# BASS weekend series report



## ranger487 (Apr 5, 2005)

Arrived at the lake Friday morining was running a little bit later than I wanted.When I get to the ramp Nick and Jameson are there getting ready to launch also, we chat for awhile about were we are going to stay and then decide that we will meet back at the ramp at 8:00. After a long prefishing day I am happy with the numbers of fish but not my size I wanted. The off shore structure is not producing the way I need it to. So off to the room we order pizza and then goto bed 4 of us in one room great way to cut cost. Next practice day I have about the same results as the first. Tournament morning FOG oh no yes forg lots of it get held up about 2 hrs I think cant remember for sure. They let us go and when you go around the corner from the ramp solid fog they didnt see that from the ramp. I was lucky to have marked my spot on the gps the day before so I could follw my trails through fog so thick that you could not see anything. Get to my first spot and in 45 min I have a limit then call in and hour not much weight though. I am taking my fish of when my partner catches a keeper Im glad because he was up there in points. I then finally get a 2 pds smallie in the boat and feel better then at the end of the day I flip under a metal boat dock and set the hook a 4 pd largemouth is tangled up and laying there on its side and I cant reach it and it comes off, I was steaming all day the hard work and right at the end do everything right and that happens. I guess thats fishing and it happens all the time in tournaments to everyone but I ended up only weighing a little over 8lbs and mite have missed a check with that big one. It was one with 23 lbs of smallies and word from the weigh in that Dave Lefebre put him on the fish he was at the weigh in so I'm sure that was the case. No excuse though if you want to be the best you have to beat the best. Had a great time meeting Jameson and some other guys from around the fishing world.

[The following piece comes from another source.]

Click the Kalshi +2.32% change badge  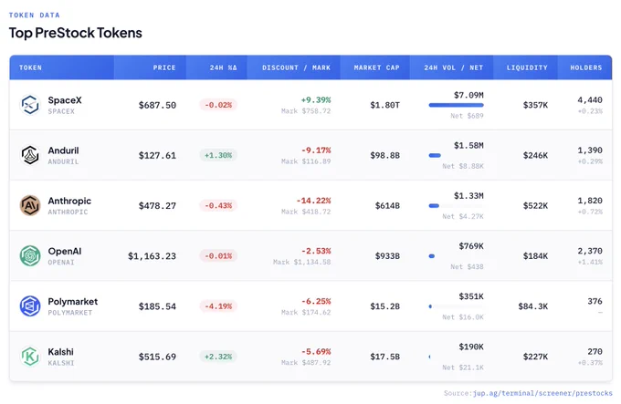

Nick ended up with 11 lbs not sure about Jameson lost him in the shuffle at the weight in.

Mark


----------



## Gomez (Apr 13, 2005)

Good job Ranger...Keep on em...I wanted to fish that one but the x-series at Portage got in the way.

mike


----------



## fishinrudy (Mar 17, 2005)

Thanks to Jameson for the helpful info getting ready for the tourney. I had a lot of fun and caught a couple of dinks, but no keepers. My boater was pulling them out of the docks in front of me one per dock at a time. He limited within in an hour to an hour and a half and then nothing. The bite just shut down for us. Was a great experience though. See all you lakes trail guys this weekend.


----------



## liquidsoap (Oct 22, 2005)

Good job guys!
You dont have to win to have a great time .


----------



## lakeslouie (Jan 11, 2006)

Good Job Ranger, but in all honesty, you should be fishing there this weekend!  See ya there FishnRudy.


----------



## Bassboy883 (Sep 27, 2005)

Hey there guys, I'd say we all had a good time this weekend. I know it was rough for some of us but I caught my limit and that put me in 13th place for AOY and qualified me for the chamionship in Oct. ot the Patomac. Speaking of the championship, despite Marks tough day and finishing 16th....... guess what Mark you made the championship too. Hope you can make it out there. Thanks to everybody for their continued support through the year, starting in march and still goin strong. Good luck to everyone during the championship season and we'll keep you posted.


----------



## ncraft150 (Apr 5, 2004)

Im heading up there today. My partner backed out at the last minute so I'll be fishing alone on a lake I"ve never seen. At least I'll get one practice day. Should still be a great time!!!


----------



## ranger487 (Apr 5, 2005)

WOW thanks Jameson for that info I would have never even thought of that since I only fished 1 tournament. I will have to see If I can go and let ya all know.

Mark


----------



## Bassboy883 (Sep 27, 2005)

Mark I think nick has all the information for you if not call me and I'll read off mine for you. Best thing is its only a $100 deposit that you get back as long as you fish all days that you are eligible. Garaunteed prize of $50,000 to the boater. Hope to see you out there.


----------



## Reel Lady (Jul 4, 2004)

Wow guys! Congrats on making it to the Championship!!!! Your hard work and persistance have paid off :B 
Now go kick some serious BASS on the Potomac  

Marcia


----------